Örgütün silah bırakması konusunda kimsenin itirazı olmaz, olamaz da!
Bununla birlikte hiç kimse bizden keyfiliğin, kayırmacılığın ve hukuksuzluğun dayatılmasına da rıza göstermemizi beklemesin.

Türkiye’de, sosyal medya kahramanlarının ve televizyon yorumcularının “gündem budur” dediği şeylerin dışında bir gerçeklik var.

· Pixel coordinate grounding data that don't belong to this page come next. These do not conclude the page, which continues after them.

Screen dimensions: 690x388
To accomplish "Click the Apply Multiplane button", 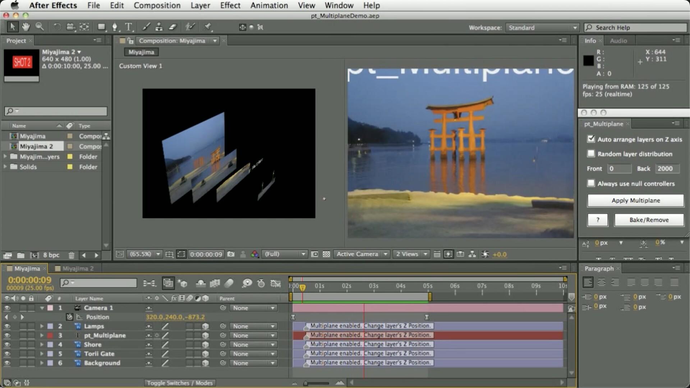I will coord(635,200).
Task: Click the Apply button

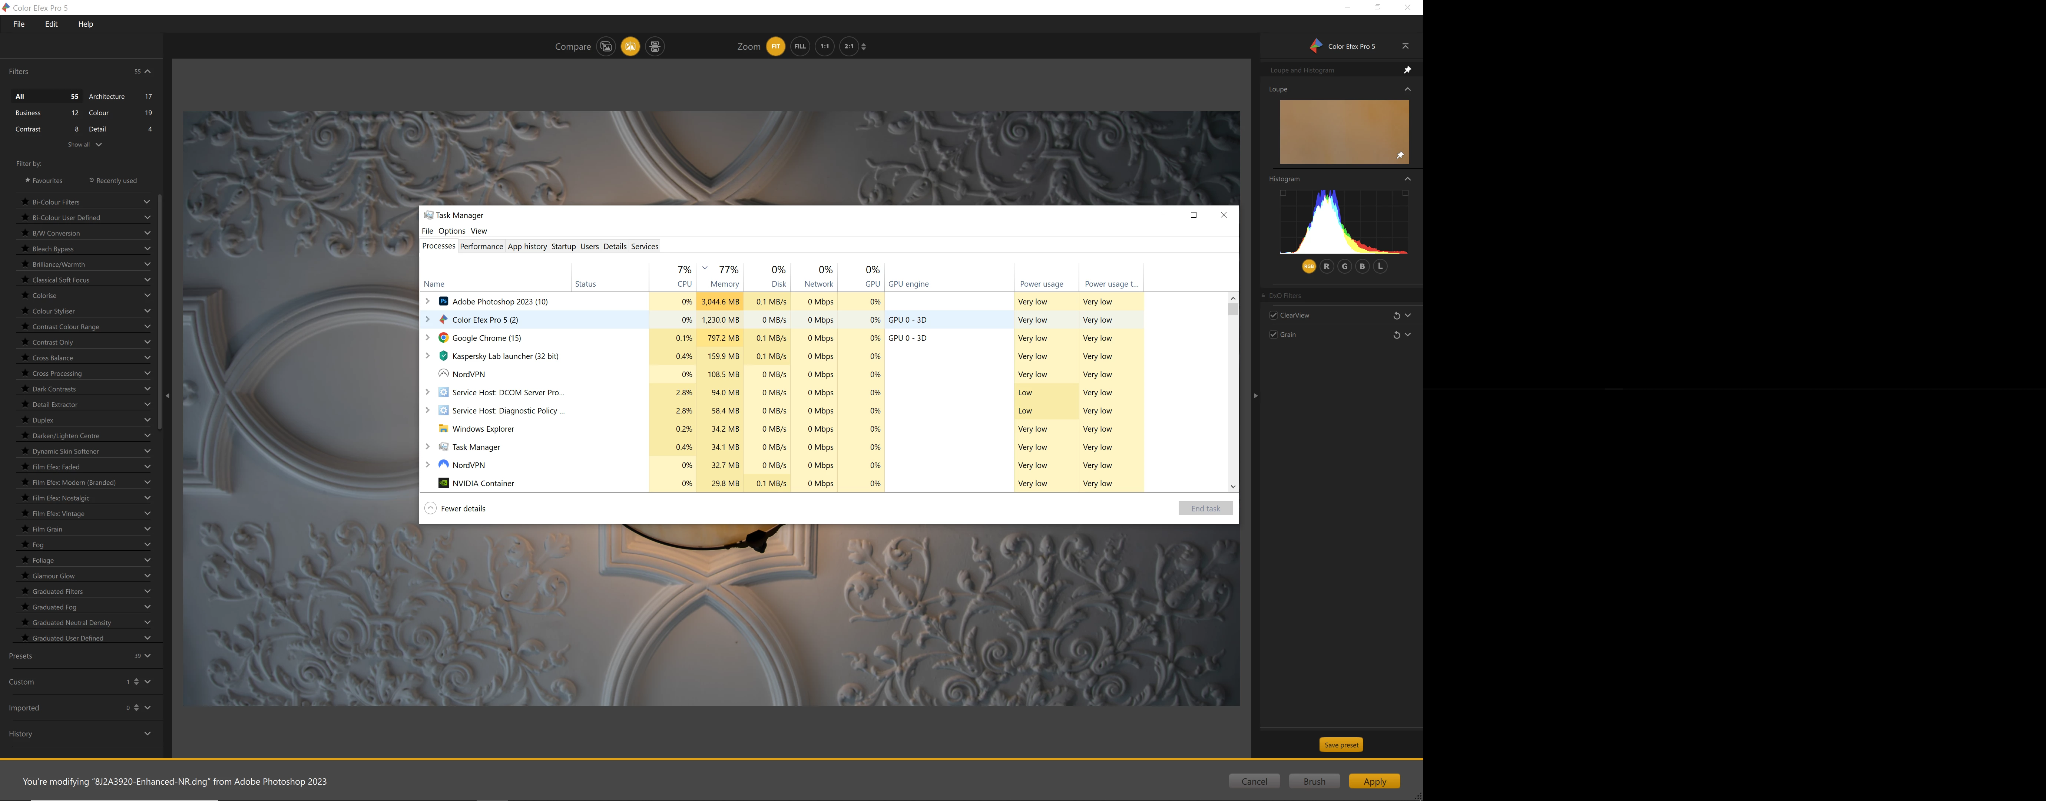Action: (x=1374, y=781)
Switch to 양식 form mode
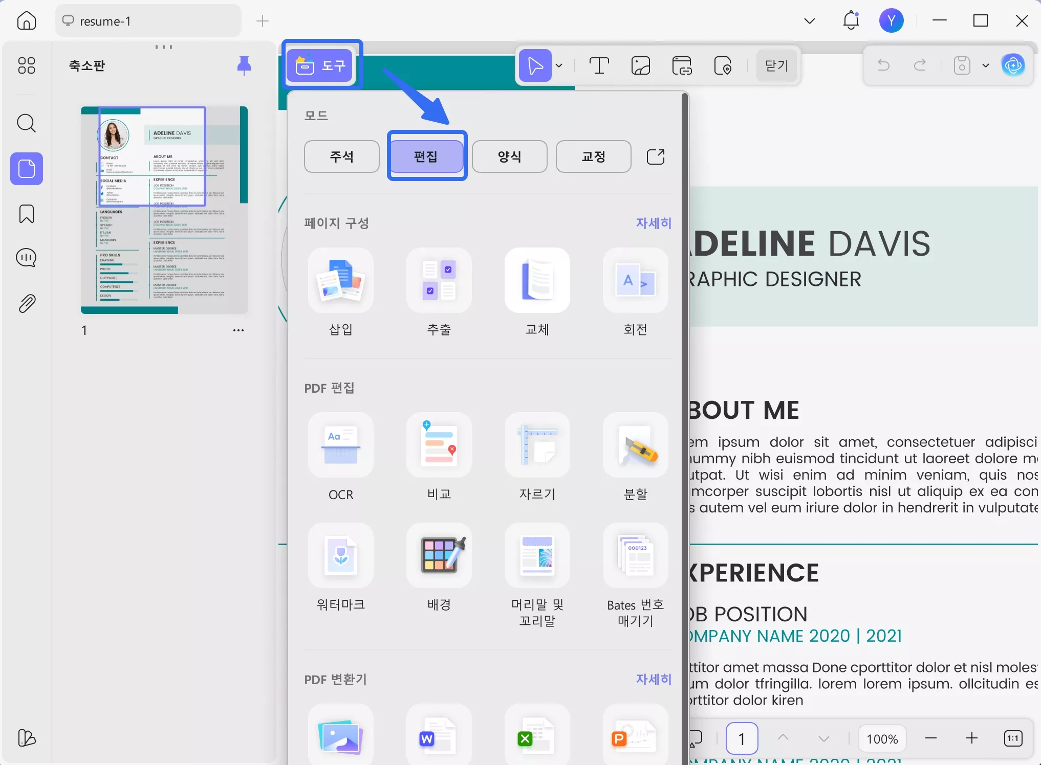The image size is (1041, 765). point(509,156)
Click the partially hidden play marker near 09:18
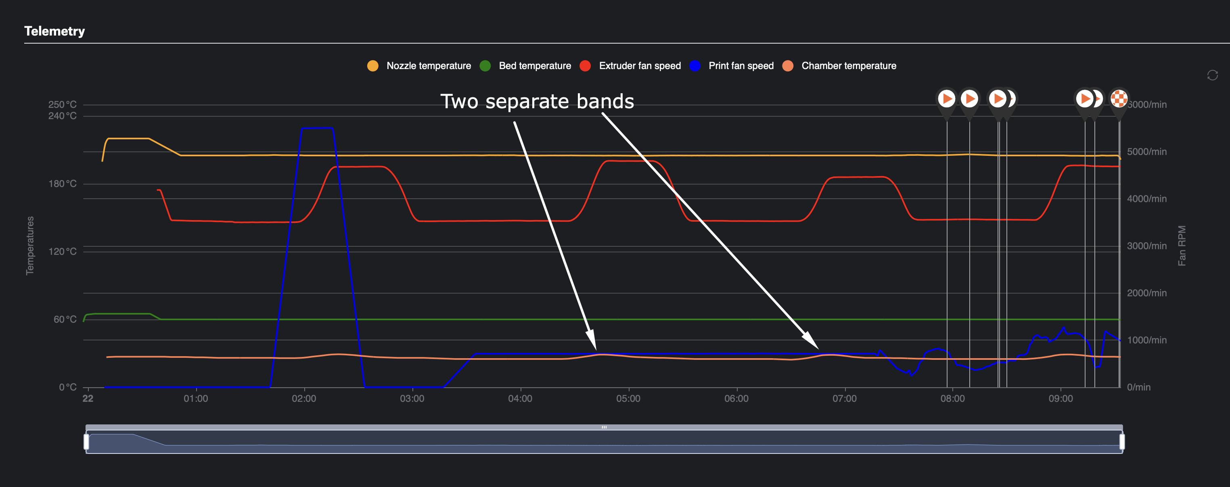 click(x=1099, y=99)
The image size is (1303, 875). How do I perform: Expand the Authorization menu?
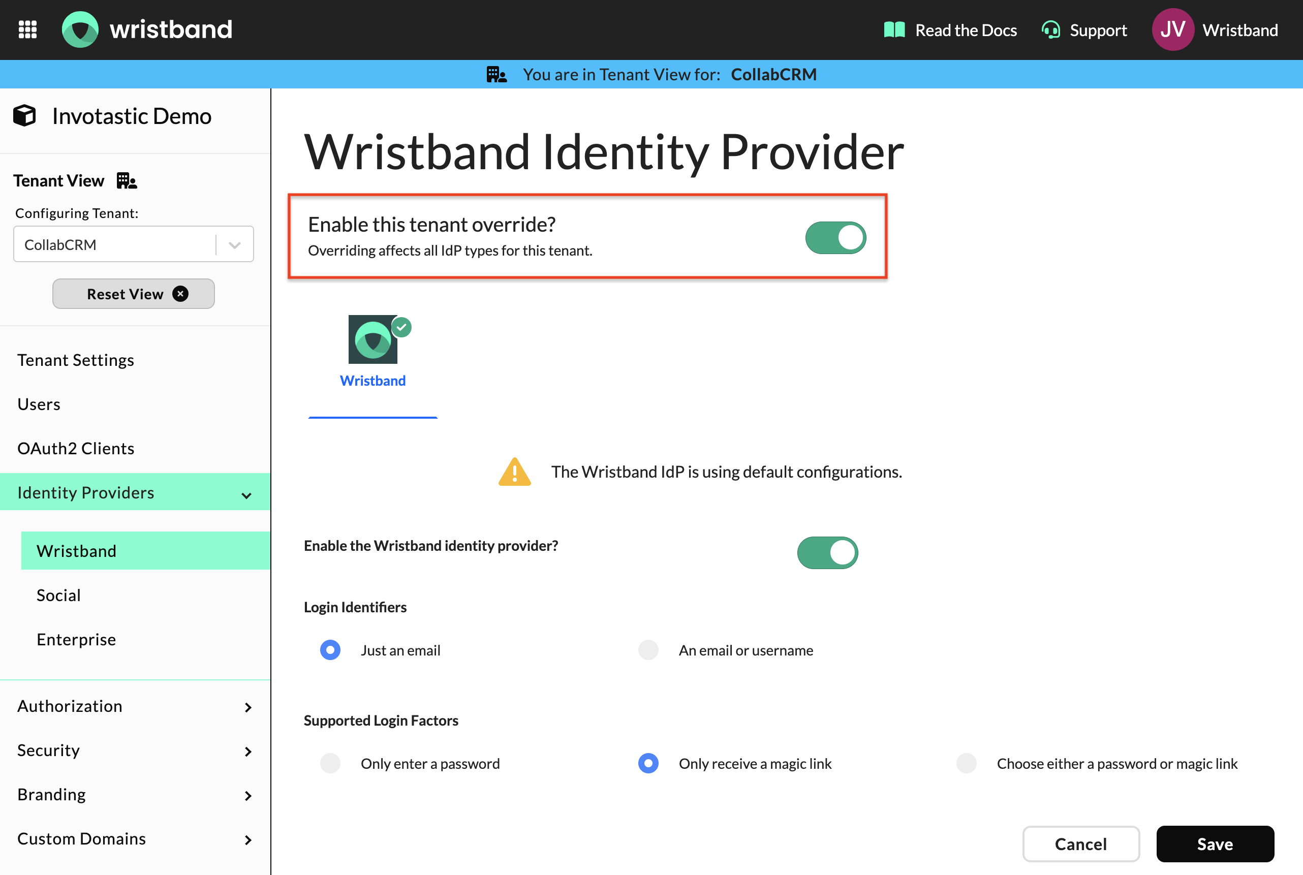pyautogui.click(x=247, y=707)
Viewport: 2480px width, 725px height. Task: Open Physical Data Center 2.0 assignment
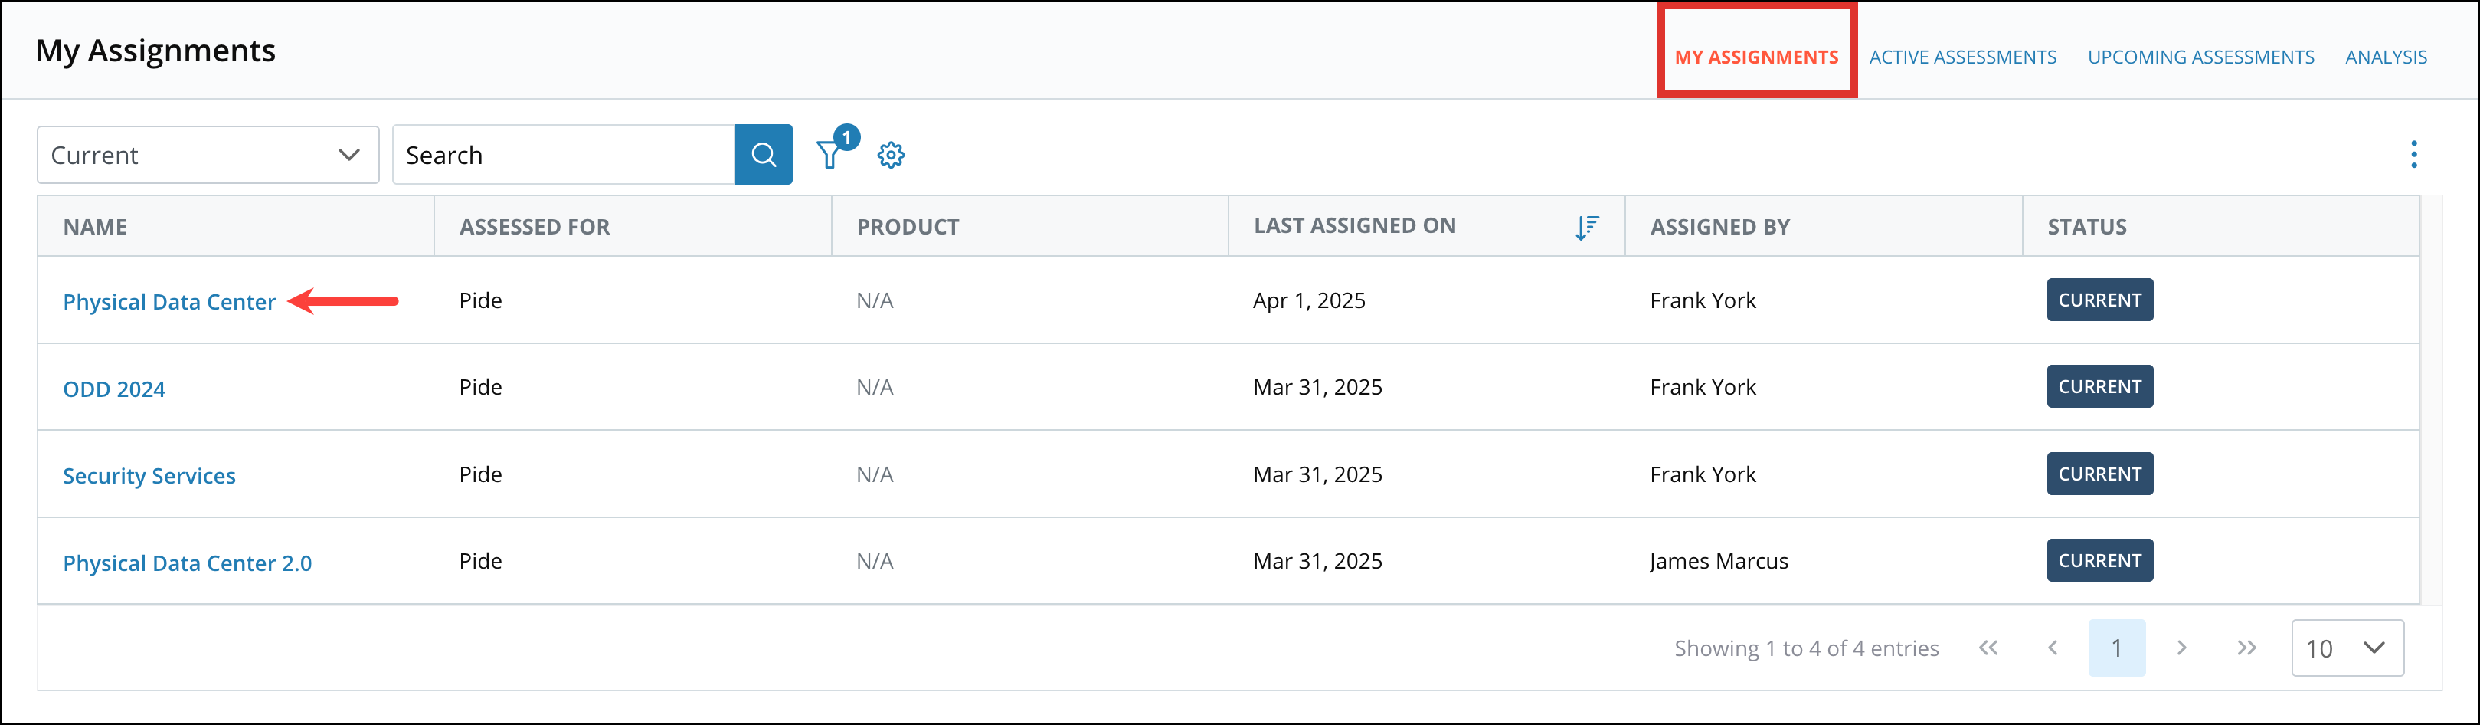click(187, 562)
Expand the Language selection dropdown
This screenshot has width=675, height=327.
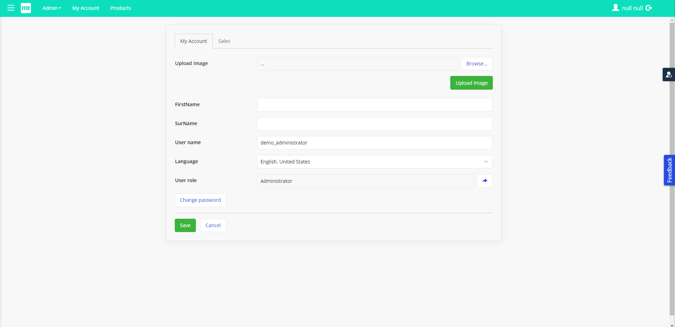pos(486,161)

Bizler için gerçeklik; tüm kaynaklarımızı yok eden ekonomik buhrandır. Vergi, enflasyon ve faiz ile yönetilmeye çalışılan ekonomidir.

Bakınız bu milletten bu yıl sonuna kadar 12 trilyon 651 milyar TL vergi toplanacak. Bu verginin de yüzde 85’ini dar gelirliler ödeyecek. Geçtiğimiz günlerde Hazine ve Maliye Bakanımız vergi konusunda çıktı: “Az kazanandan az, çok kazanandan çok alacağız.” dedi.

Üzülerek söylüyorum, bu açıklama bugüne kadar “az kazanandan çok, çok kazanandan az vergi alındığının” itirafıdır.

Geçtiğimiz hafta sonu, evini kiraya verenlere yüzde 20 stopaj uygulanacağına dair bir düzenleme gündeme geldi.
Sonra Hazine ve Maliye Bakanlığı hemen yalanladı.
Biz aynı senaryoyu yurt dışı çıkış harcında da yaşamıştık.
Sonra birden harçların yükseldiğini gördük.
Umarız, bu konuda da bir benzeri yaşanmaz.
Çünkü evini kiraya verenlerden yüzde 20 stopaj demek, doğrudan kiraların yüzde 20 artması demektir.

Ev sahibine getirilen her yeni verginin, konut ve kira fiyatlarını yükselteceğini bilmek için takdir edersiniz ki ekonomi bakanı olmaya gerek yok!
İsrafla, yandaşla, faizle delinen bütçe; vergiyle, yeni vergiyle, cezayla, yeni cezayla doldurulmaya çalışılıyor.

Bakınız, çarpıcı bir rakamı sizinle paylaşmak istiyorum:
2025 bütçesinde vatandaşa kesilecek cezalardan elde edilmesi öngörülen toplam gelir 245 milyar 413 milyon lira olarak belirlenmişti.
Peki, yılın ilk 6 ayında kesilen para cezalarının toplam tutarı ne kadar biliyor musunuz?

921 milyar lira!

Öngörülenin yaklaşık 4 katı (3,75).

İki yıldır enflasyon hedefini tutturamayan iktidar, iki yıldır faizi düşüremeyen iktidar, iş vatandaşa kesilecek cezaya gelince hedefi 6 ayda tutturmakla kalmıyor, 4 katına çıkarıyor."